Die Beschwerdeführerin gab im Antrag auf Erteilung einer Aufenthaltsbewilligung als Aufenthaltszweck an, ihren Ehemann besuchen zu wollen. In ihrer (ersten) Berufung vom 28. Dezember 1994 gab sie darüberhinaus an, sich auch in Wien eine Arbeit suchen zu wollen und machte somit (im damaligen Zeitpunkt vor Inkrafttreten der Novelle zum AufG, BGBl. Nr. 351/1995, zulässigerweise) einen weiteren Aufenthaltszweck, nämlich den der unselbständigen Erwerbstätigkeit, geltend.

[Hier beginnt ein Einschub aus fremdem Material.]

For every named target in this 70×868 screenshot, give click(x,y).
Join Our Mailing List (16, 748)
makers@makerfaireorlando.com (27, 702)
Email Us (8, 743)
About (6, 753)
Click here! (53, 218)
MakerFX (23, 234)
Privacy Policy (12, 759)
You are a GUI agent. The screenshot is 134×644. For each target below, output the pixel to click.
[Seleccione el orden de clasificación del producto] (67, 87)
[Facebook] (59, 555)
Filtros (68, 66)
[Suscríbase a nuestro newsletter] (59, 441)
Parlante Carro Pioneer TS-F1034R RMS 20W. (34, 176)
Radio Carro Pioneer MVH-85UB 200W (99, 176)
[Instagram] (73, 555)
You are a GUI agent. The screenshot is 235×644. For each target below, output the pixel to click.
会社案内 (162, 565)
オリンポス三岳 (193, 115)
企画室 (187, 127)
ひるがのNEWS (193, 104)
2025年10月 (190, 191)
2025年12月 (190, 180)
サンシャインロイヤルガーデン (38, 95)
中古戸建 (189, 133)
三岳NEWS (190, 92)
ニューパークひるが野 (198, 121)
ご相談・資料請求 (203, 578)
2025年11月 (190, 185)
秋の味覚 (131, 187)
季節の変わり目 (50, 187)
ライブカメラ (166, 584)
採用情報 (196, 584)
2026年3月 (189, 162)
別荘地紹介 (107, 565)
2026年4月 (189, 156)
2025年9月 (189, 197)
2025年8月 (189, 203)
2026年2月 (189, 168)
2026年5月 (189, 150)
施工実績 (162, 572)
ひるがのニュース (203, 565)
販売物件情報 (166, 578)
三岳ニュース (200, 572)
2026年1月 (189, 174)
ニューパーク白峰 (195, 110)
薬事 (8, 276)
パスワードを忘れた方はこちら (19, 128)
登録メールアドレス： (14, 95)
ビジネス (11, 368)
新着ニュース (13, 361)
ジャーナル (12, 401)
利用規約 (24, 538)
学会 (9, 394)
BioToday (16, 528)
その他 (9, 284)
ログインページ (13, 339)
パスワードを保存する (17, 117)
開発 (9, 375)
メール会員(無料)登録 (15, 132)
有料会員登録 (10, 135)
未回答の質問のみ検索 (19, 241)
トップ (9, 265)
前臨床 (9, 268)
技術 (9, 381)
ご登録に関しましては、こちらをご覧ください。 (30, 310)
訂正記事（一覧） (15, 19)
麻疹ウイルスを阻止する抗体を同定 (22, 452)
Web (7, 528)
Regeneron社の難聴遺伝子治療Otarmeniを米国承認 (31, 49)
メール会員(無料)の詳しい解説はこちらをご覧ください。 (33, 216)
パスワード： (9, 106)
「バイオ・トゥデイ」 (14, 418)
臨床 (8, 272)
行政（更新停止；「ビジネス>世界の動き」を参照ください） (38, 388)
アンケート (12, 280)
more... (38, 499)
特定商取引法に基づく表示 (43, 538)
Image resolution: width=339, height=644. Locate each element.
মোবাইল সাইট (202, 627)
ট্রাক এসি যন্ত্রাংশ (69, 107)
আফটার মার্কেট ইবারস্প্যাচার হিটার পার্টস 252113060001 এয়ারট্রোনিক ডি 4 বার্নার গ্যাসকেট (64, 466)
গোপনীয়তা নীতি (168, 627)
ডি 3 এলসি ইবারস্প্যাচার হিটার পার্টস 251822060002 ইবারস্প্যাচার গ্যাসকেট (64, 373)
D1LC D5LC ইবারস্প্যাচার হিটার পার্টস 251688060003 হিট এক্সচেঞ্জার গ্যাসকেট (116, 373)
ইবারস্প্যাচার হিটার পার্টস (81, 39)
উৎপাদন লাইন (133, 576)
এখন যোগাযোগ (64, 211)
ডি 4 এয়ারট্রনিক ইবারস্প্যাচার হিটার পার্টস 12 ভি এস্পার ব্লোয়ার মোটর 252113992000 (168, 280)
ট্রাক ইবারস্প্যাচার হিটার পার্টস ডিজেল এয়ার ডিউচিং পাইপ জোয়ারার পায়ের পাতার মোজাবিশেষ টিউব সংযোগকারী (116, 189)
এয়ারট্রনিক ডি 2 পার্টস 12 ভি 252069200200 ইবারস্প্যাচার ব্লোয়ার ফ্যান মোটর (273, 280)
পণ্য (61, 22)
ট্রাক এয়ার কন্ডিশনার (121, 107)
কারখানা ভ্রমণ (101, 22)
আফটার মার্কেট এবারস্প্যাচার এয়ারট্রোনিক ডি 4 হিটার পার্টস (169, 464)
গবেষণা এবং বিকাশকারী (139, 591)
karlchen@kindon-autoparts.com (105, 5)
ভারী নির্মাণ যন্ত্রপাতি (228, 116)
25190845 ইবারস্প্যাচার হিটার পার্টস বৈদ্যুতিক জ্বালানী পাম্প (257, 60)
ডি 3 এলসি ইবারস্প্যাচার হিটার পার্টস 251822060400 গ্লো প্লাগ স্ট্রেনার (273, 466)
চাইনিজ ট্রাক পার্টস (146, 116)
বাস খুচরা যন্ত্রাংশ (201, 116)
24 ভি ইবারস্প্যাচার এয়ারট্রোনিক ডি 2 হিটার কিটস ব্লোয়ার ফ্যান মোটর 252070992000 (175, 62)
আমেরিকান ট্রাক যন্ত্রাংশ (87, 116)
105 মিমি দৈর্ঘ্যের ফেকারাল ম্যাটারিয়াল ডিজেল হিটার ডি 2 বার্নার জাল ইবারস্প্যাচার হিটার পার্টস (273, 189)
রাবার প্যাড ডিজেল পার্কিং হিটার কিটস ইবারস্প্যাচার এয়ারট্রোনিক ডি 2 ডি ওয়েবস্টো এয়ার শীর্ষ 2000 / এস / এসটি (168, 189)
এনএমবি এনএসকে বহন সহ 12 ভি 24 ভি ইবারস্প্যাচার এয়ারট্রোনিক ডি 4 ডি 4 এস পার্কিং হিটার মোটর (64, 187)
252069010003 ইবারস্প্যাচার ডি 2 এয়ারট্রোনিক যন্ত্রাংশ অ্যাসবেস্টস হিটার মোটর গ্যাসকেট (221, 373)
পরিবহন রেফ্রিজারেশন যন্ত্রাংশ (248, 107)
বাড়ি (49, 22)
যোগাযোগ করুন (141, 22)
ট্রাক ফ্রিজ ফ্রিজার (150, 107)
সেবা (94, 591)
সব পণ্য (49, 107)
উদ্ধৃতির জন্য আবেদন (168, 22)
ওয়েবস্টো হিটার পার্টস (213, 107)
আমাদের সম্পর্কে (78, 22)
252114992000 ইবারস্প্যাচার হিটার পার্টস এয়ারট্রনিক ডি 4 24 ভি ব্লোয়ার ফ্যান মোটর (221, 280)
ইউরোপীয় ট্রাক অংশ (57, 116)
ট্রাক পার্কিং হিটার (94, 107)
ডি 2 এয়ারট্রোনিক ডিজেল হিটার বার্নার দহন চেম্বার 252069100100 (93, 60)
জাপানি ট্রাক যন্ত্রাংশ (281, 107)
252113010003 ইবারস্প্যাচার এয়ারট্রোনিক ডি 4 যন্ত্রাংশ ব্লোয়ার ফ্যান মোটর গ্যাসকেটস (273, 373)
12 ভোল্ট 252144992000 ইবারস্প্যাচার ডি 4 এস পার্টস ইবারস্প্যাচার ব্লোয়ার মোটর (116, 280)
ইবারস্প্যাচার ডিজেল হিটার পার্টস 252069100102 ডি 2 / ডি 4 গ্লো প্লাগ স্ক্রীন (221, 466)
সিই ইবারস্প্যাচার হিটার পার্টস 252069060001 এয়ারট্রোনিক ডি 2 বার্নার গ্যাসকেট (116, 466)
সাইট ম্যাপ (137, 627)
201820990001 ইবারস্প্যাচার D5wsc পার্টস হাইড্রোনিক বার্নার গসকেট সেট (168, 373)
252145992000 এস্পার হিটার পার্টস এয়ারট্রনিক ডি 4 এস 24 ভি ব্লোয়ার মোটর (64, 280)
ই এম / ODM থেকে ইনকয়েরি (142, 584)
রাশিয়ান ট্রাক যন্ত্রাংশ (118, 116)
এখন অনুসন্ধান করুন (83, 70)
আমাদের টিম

Es kann dahingestellt bleiben, ob die Beschwerdeführerin mit ihrer Angabe "den Ehemann besuchen zu wollen", den Aufenthaltszweck der Familiengemeinschaft mit ihrem Ehegatten geltend machte. Sie tritt der maßgeblichen Feststellung der belangten Behörde, der Antrag ihres Ehegatten auf Erteilung einer Aufenthaltsbewilligung sei - bezogen auf den Zeitpunkt der Erlassung des angefochtenen Bescheides - mit einem im Instanzenzug ergangenen Bescheid der belangten Behörde abgewiesen worden, nicht entgegen. Der Ehegatte der Beschwerdeführerin war daher im Zeitpunkt der Erlassung des angefochtenen Bescheides nicht zum Aufenthalt in Österreich berechtigt. Damit war der Ehegatte der Beschwerdeführerin - bezogen auf den Zeitpunkt der Erlassung des angefochtenen Bescheides - kein Fremder, auf den die Voraussetzungen des § 3 Abs. 1 Z. 2 AufG zutrafen. Der Beschwerdeführerin stand demnach auch kein Rechtsanspruch auf Erteilung einer Bewilligung aus dem Grunde des § 3 Abs. 1 AufG zu. Eine Anwendung des § 4 Abs. 3 AufG kam daher - wie die belangte Behörde richtig erkannte - gar nicht in Betracht (vgl. das hg. Erkenntnis vom 25. Jänner 1996, Zl. 95/19/0710). Der Beschwerdeführerin konnte auch im Wege einer Ermessensentscheidung über ihren Erstantrag keine Bewilligung zum Zweck der Familienzusammenführung mit ihrem Ehegatten erteilt werden, weil die erstmalige Erteilung einer Bewilligung zu diesem Zweck jedenfalls voraussetzt, daß sich der Angehörige, mit dem die Familienzusammenführung angestrebt wird, rechtmäßig im Inland befindet (vgl. das hg. Erkenntnis vom 22. Februar 1996, Zl. 95/19/0549).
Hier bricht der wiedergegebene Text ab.